■ **Page extract**
= Beginning of Section =
## Spaceship Titanic Prediction with Catboost

In [None]:
import numpy as np # linear algebra
import pandas as pd # data processing, CSV file I/O (e.g. pd.read_csv)
from catboost import CatBoostClassifier
from sklearn.model_selection import StratifiedKFold

## Import datasets

In [None]:
train = pd.read_csv("../input/spaceship-titanic/train.csv")
train_targets = train.pop("Transported")
test = pd.read_csv("../input/spaceship-titanic/test.csv")
data = pd.concat([train, test])
data["Cabin"] = data["Cabin"].replace(np.NAN, data["Cabin"].mode()[0])
data["Deck"] = data["Cabin"].apply(lambda item: str(item).split('/')[0])
data["Num"] = data["Cabin"].apply(lambda item:  str(item).split('/')[1])
data["Side"] = data["Cabin"].apply(lambda item: str(item).split('/')[2])
data.pop("Cabin")
data.pop("PassengerId")
data.pop("Name")
data = pd.get_dummies(data)
train = data.iloc[0:len(train)]
test = data.iloc[len(train):]


In [None]:
data.head()

## Model Development

In [None]:
models = []
kfold = StratifiedKFold(7, shuffle=True, random_state=2022)
for index, (train_indices, valid_indices) in enumerate(kfold.split(train, train_targets)):
    x_train = train.iloc[train_indices]
    x_val = train.iloc[valid_indices]
    y_train = train_targets.iloc[train_indices]
    y_val = train_targets.iloc[valid_indices]
    params = {
        'iterations': 10000, 
        'depth': 8, 
        'early_stopping_rounds': 1000,
        'eval_metric': 'Accuracy',
        "verbose": 1000
    }
    ## Create Model
    model = CatBoostClassifier(**params)
= End of Section =
■ **Given information**
= Beginning of Section =
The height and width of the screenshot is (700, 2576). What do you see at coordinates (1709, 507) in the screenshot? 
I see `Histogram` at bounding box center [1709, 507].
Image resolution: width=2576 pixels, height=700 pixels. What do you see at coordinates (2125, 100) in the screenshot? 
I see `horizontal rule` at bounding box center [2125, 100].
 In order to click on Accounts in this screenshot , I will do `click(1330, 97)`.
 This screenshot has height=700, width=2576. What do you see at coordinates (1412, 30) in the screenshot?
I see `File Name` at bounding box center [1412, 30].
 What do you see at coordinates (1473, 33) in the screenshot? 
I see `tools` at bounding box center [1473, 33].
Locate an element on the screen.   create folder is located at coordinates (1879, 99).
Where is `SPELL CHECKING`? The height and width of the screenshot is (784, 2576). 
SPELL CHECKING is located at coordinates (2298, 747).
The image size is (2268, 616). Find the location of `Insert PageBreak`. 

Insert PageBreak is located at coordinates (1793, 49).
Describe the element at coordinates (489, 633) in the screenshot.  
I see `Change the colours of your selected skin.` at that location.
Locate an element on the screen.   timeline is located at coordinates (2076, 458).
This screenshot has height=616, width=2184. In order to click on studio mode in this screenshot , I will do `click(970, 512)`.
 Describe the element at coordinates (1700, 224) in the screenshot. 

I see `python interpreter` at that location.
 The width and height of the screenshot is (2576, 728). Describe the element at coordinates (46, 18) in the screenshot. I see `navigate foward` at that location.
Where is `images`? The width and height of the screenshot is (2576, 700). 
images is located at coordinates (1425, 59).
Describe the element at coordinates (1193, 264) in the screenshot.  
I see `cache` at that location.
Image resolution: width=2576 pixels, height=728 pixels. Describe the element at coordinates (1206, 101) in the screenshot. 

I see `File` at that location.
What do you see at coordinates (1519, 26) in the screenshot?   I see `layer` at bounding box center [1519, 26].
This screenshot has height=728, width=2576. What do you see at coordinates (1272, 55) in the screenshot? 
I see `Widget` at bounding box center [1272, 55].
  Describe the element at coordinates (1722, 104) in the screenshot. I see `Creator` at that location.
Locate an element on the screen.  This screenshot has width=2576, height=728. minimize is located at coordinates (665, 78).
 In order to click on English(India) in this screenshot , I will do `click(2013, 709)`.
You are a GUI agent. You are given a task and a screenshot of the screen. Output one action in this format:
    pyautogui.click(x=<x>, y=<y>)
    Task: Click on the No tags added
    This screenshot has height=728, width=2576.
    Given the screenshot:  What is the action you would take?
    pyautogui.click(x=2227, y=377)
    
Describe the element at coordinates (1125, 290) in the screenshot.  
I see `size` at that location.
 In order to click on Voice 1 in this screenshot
= End of Section =
■ **Task statement**
Pick up the Spaceship Titanic CatBoost notebook after its last line of code and keep writing it. The entries play no part in what is asked here.

■ **Exercise response**
    ## Train Model
    model.fit(x_train, y_train, eval_set=(x_val, y_val))
    ## Save Model
    file_path = f"model_{index}.model"
    model.save_model(file_path)
    ## Load Model
    model.load_model(file_path)
    models.append(model)

## Feature Importance
Let's take a look at feature importance of this dataset.

In [None]:
for fold, model in enumerate(models):
    print("=" * 100)
    print(f"Feature Importance for fold {fold}:")
    print("=" * 100)
    feature_importance = sorted(zip(train.columns, model.get_feature_importance()), reverse=True, key=lambda item: item[1])
    for item in feature_importance[:30]:
        print(item)

## Submission

In [None]:
def inference(df, models):
    y_pred = np.mean([model.predict_proba(df)[:, 1] for model in models], axis=0)
    y_pred = np.array(y_pred > 0.5, dtype=np.bool_)
    return y_pred

In [None]:
submission = pd.read_csv("../input/spaceship-titanic/sample_submission.csv")
submission["Transported"] = inference(test, models)
submission.to_csv("submission.csv", index=False)
submission.head()